As it turned out, selecting the music certainly did give us some insight into what planning our wedding was going to be like. Here's the glimpse into the future that we gained:

Nothing about planning a wedding is easy.

As hard as it may be to believe, from the very beginning, Teresa and I totally disgreed over the music for our wedding. And, it took a pretty good dose of husband-and-wife-like compromise to come to an agreement.

All of the disagreement was borne out of my fear that our wedding might turn into just another typical Southern wedding. You see, weddings here in the South are notorious for being some of the most lenghty, mind-numbingly boring, milk-and-cookies affairs known to man. And, I was bound and determined not to put my friends through such an experience. So, I came up with what I thought was a bright idea:

I wanted to hand out kazoos. Now before you laugh, listen to my plan: I figured I could go down to the music store and pick up 100 kazoos for less than a hundred bucks. Then, I'd take them down to my shop and paint "Fred and Teresa" on the side of them. The kazoos could then serve as a kind of a take-home memento of our wedding. And, when time came for Teresa to walk down the aisle, I wanted everyone in the audience to play Here Comes the Bride. I figured that this would get everyone involved in our wedding, and would make things a little more fun.

I excitedly told Teresa of my grand kazoo plan. It was obvious from the start that she did not share my enthusiasm for kazoos.

She reminded me that the audience will not be comprised of young, rambunctious free spirits, all eager to play the kazoo. She was right, too. I often forget that we are no longer living in the 70's. Our friends aren't driving around in VW buses, clad in tie-died tee shirts anymore. Instead, they're in coats and ties, driving to work in mini-vans. I forget that some of them are actually grandparents. She also pointed out that many members of the audience will be elderly relatives of ours, and might be prone to vapor locking at the sound of a hundred kazoos. Worse yet, our audience might actually chicken out, and not make a sound.

Teresa went on to tell me that she didn't care what kind of insane ideas I came up with for the reception, but that the ceremony itself was very important to her. In the end, all she asked of me was this: Ten Minutes of Dignity.

I could tell by the look in Teresa's eyes that this was not some frivilous, off-the-cuff request. The wedding ceremony was far more important to her than I had realized. How could any man possibly reject such a simple, heart-felt request? If Ten Minutes of Dignity was all my sweet little bride requested of me, then Ten Minutes of Dignity was exactly what I would do my best to provide her.

So, we reached a compromise. I agreed to give up my kazoos. In return, Teresa agreed to walk down the asile to the beautiful sound of Wagner's Bridal Chorus being played by a live string trio.

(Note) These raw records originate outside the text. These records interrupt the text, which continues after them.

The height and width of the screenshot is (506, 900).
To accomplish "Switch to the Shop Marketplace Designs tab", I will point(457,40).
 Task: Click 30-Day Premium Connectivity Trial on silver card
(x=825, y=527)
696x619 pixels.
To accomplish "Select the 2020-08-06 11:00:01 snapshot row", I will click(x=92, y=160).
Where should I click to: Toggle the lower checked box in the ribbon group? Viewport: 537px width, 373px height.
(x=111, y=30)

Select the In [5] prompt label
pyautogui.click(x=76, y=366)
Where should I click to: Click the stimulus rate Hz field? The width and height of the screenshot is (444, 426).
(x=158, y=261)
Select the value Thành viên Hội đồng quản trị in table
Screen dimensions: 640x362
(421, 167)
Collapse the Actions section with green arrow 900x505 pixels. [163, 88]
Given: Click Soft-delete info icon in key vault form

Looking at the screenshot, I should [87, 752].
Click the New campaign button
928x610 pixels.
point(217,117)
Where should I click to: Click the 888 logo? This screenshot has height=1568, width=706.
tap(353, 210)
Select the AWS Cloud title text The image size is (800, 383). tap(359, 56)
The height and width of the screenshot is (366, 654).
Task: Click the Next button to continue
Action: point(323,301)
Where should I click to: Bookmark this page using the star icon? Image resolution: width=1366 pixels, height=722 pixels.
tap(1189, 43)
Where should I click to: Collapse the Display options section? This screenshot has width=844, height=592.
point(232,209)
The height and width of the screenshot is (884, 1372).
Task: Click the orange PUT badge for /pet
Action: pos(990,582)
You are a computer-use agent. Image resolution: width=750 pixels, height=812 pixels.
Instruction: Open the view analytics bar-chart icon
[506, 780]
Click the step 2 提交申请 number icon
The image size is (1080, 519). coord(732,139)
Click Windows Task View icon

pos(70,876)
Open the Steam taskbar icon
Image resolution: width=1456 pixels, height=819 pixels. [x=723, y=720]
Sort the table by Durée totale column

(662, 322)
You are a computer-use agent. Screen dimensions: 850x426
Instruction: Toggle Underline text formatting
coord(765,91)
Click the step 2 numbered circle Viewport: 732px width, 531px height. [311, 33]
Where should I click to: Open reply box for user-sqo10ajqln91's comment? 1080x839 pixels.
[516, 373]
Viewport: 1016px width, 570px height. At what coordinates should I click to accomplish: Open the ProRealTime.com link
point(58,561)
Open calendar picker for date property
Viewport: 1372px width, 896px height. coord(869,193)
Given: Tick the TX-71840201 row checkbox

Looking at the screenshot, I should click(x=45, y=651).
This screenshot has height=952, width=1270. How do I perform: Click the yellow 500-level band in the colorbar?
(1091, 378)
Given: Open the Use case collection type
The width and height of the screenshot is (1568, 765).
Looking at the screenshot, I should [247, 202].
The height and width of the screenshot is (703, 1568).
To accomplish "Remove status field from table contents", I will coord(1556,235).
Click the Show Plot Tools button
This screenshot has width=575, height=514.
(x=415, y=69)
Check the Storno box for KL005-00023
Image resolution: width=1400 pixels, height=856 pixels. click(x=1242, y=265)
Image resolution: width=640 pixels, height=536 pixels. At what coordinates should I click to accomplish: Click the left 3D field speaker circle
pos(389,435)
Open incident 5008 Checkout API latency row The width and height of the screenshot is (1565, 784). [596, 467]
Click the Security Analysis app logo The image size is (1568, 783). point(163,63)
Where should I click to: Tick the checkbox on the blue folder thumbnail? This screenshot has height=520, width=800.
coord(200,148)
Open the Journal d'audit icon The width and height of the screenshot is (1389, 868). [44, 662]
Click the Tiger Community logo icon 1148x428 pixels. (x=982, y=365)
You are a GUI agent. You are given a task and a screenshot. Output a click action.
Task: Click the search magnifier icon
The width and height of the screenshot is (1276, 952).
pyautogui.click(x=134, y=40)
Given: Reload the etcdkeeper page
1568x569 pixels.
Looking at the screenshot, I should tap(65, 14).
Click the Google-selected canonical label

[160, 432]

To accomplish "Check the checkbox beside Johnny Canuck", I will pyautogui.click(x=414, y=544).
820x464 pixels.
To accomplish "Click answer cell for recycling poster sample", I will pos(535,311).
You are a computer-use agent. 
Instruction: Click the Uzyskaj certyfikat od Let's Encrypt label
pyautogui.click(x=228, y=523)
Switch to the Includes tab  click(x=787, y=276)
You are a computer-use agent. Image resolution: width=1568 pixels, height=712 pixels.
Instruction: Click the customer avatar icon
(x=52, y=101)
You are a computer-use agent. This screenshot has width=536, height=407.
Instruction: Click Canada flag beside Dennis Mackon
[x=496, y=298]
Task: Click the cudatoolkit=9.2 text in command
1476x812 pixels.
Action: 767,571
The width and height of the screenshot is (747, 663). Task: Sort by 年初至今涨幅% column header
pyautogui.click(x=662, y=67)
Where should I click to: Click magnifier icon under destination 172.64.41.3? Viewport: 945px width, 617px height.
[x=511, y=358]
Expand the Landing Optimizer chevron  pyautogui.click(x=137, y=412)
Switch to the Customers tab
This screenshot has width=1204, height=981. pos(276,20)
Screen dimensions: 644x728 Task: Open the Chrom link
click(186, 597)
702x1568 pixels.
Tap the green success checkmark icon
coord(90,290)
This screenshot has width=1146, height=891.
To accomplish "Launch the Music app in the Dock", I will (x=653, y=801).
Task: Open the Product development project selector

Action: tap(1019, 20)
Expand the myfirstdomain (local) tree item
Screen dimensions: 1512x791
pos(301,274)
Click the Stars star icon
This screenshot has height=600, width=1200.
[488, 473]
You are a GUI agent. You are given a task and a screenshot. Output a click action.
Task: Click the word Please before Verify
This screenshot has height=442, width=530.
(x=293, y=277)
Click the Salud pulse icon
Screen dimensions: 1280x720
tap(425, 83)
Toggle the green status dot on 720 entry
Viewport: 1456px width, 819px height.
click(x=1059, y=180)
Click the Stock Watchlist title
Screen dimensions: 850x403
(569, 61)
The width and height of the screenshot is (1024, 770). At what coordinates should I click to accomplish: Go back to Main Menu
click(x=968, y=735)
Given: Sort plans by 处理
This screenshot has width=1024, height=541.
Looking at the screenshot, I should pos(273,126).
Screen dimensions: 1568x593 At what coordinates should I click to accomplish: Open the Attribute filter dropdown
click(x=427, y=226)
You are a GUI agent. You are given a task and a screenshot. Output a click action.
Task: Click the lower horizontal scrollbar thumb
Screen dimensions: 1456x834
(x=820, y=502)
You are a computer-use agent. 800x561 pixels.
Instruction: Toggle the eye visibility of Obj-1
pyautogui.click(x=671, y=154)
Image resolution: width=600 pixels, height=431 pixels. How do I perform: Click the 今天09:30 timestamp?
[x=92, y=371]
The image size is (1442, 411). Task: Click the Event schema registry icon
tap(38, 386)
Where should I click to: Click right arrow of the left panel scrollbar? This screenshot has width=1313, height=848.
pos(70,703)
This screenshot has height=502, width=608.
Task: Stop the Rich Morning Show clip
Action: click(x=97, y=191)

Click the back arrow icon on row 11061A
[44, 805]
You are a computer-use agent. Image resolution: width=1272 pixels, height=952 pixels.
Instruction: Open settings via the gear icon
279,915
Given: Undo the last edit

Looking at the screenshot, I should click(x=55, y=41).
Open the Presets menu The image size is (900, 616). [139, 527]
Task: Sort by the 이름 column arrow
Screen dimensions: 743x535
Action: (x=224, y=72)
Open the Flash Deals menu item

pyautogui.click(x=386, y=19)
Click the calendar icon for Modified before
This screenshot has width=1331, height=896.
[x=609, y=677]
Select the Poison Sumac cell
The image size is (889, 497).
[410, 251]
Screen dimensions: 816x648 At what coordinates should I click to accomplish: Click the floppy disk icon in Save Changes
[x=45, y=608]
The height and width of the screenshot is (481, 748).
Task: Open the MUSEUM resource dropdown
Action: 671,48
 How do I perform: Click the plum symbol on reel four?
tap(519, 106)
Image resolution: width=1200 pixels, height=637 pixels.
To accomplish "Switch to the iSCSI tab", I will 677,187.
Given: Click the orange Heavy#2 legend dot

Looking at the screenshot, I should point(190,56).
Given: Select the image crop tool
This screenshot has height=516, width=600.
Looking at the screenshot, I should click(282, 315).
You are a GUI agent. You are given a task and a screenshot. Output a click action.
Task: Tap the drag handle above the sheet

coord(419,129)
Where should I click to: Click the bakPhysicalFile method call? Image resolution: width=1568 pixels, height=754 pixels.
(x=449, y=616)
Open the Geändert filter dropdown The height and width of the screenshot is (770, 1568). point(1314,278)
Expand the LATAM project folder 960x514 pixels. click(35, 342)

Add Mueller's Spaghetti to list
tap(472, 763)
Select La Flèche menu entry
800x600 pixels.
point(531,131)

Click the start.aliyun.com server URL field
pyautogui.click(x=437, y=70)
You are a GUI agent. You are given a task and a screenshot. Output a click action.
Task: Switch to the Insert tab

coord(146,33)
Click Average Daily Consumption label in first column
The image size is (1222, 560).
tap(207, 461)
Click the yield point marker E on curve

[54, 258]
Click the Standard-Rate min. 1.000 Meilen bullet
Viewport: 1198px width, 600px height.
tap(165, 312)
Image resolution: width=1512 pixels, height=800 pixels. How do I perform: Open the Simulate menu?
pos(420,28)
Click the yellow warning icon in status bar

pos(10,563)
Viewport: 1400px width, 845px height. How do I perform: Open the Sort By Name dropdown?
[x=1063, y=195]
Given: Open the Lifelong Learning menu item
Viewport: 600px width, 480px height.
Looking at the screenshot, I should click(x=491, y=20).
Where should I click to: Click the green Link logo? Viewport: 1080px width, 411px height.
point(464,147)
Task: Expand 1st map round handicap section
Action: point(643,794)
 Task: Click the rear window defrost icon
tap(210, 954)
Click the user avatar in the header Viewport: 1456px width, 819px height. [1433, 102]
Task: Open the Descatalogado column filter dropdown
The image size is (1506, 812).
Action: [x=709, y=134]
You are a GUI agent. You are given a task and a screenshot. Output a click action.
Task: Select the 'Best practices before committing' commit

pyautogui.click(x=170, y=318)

And, I would be waiting for her on stage in the most dignified tuxedo I can find.

Having reached this agreement, we sent off for audition tapes from musicians around town. Then, one beautiful Friday afternoon, we sat out on the screen porch, had a few beers, and began listening to the tapes. The sound of the Corda Trio playing the opening strains of the Bridal Chorus sent a shock of cold chills down my spine. When I looked over at Teresa, she had tears in her eyes. The choice was made.

So, our wedding day will begin with Ten Minutes of Dignity. I will be standing on the stage in the most dignified manner I can muster. I want every eye in the room to be focused on Teresa as those violins begin to play. And, the only sound I want to hear above the violins are the sniffles that the sight of my beautiful bride are likely to evoke.

Then, after the ceremony, maybe we can bust out some kazoos.